TL;DR
I'd like to understand why the yes
command works properly with most tools and scripts that read from standard input, but fails to work with Bash's own read builtin except when using process substitution or a complex set of shell options. I find this behavior surprising and poorly-documented, although I think it's related to the way that Bash pipelines typically create subshells.
Bash's Read Builtin
I'm using Bash 5.1.16(1)-release on macOS 11.6.3. The yes
command is therefore from BSD, but I'm seeing the same behavior on various Linux systems. Specifically, the output of yes
can be successfully piped into shell scripts and tools that read from standard input, but for some reason I can't get it to populate a variable using the Bash read
builtin. Since yes
uses standard output, and read
defaults to standard input, I'd expect the following to populate the builtin's default REPLY variable:
yes | read
echo "$REPLY"
However, REPLY isn't even set:
$ declare -p REPLY
bash: declare: REPLY: not found
Assuming the problem is the delimiter doesn't seem to help, and isn't borne out by the line-oriented tests in the code immediately below. If it were the lack of a newline, either of the following character-oriented options should work:
$ yes | read -n 1; declare -p REPLY
$ yes | read -N 1; declare -p REPLY
but again, in both cases Bash reports bash: declare: REPLY: not found
.
Please note that the problem is the same even if I explicitly define a variable to populate. It isn't an issue with read's default REPLY variable; it seems to be an issue with the way that the builtin expects to get input.

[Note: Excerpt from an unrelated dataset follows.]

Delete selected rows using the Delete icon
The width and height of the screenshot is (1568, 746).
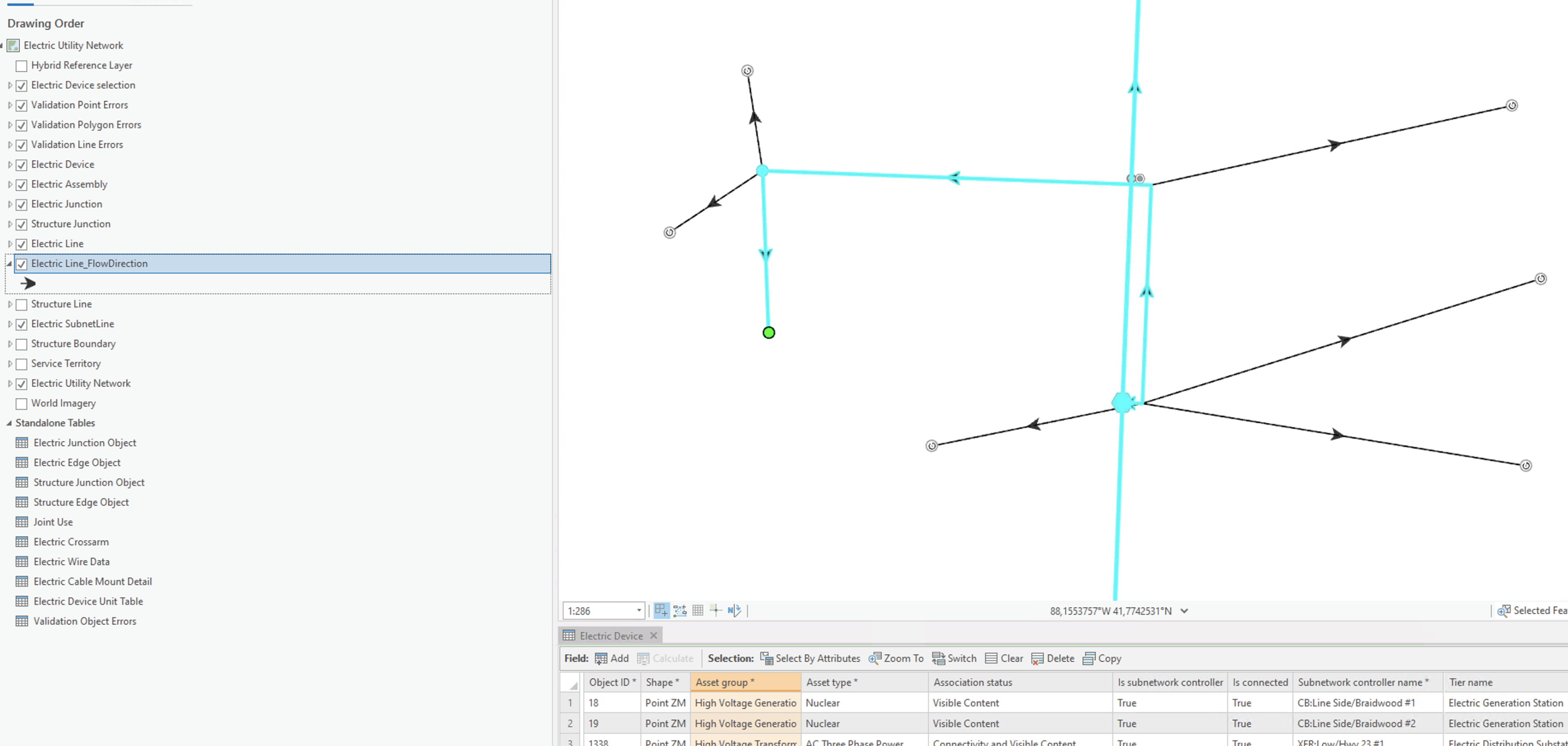[x=1052, y=659]
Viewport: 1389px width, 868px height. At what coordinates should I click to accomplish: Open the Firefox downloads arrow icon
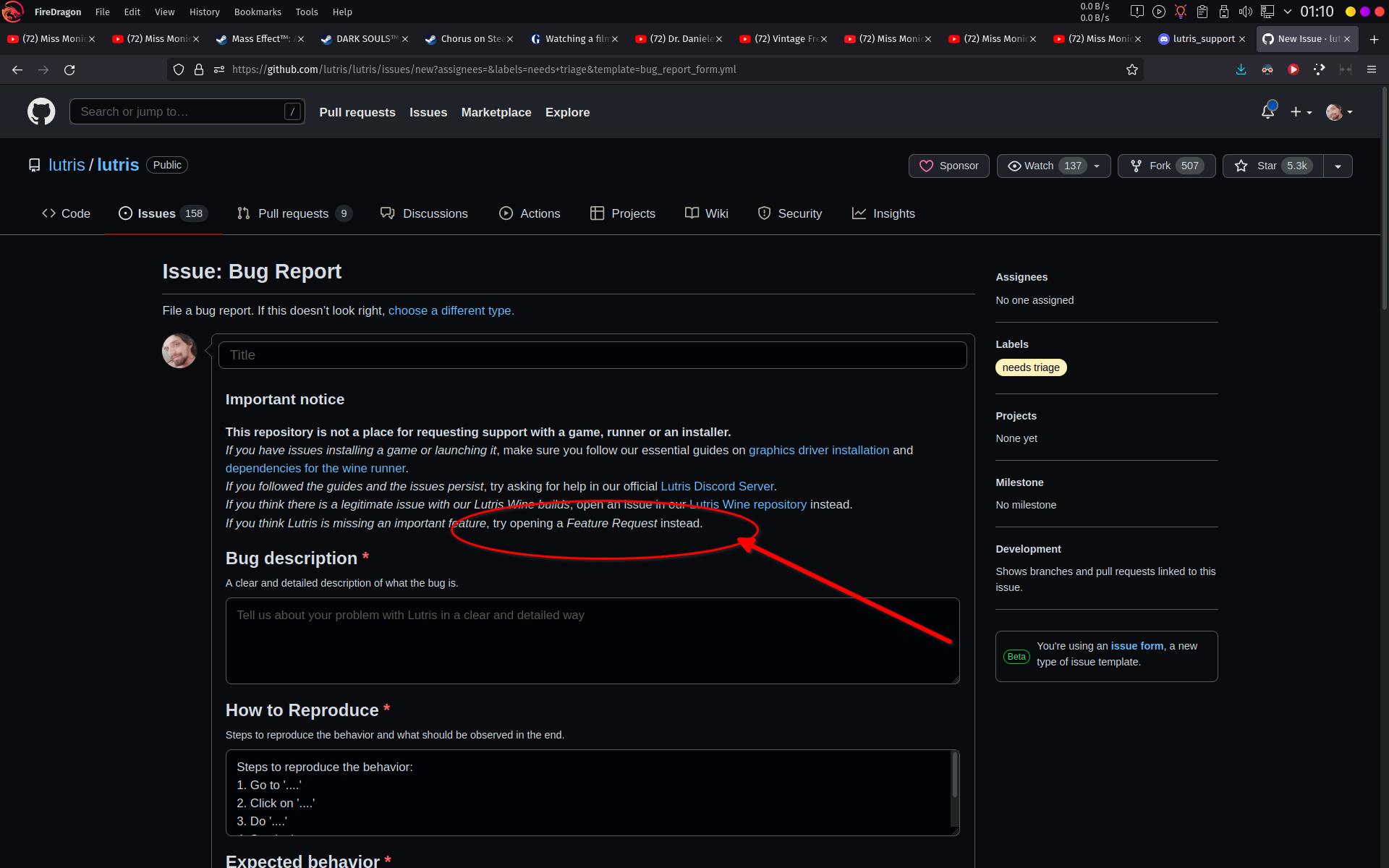pos(1241,69)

Process Substitution, Some Complex Commands, and Non-Builtins Work Fine
On the other hand, Bash's process substitution works just fine:
$ read < <(yes)
$ echo "$REPLY"
y
Why would it work with process substitution, but not with a simple pipe? It also sort of works if I try to access REPLY from within a complex command. For example, after being sure to unset the REPLY variable with unset REPLY
:
$ unset REPLY
$ yes | { read; echo "$REPLY"; }
y
$ declare -p REPLY
bash: declare: REPLY: not found
Obviously, it also works as expected with other tools that take standard input. For example, using Perl or Ruby:
$ yes | perl -ne 'print; exit'
y
$ yes | ruby -nle 'pp $_; exit'
"y"
Partial Answer from Related Question
Finally, based on a comment buried within a related question, it looks like you can make a standard(ish) pipeline work if you:
- disable job control with the
set
builtin, and - enable the shell's lastpipe option with
shopt
.
For example:
$ shopt -s lastpipe; \
set +m; \
unset REPLY; \
yes | read; \
echo "$REPLY"
y
At least this defines the problem as a subshell-related issue rather than an issue with standard input, but it doesn't really explain why the limitation exists or what exactly job control has to do with this. If this is expected and foundational behavior for Bash, it's not really intuitive, and I'd appreciate a better explanation (if one exists) for the semantics of this.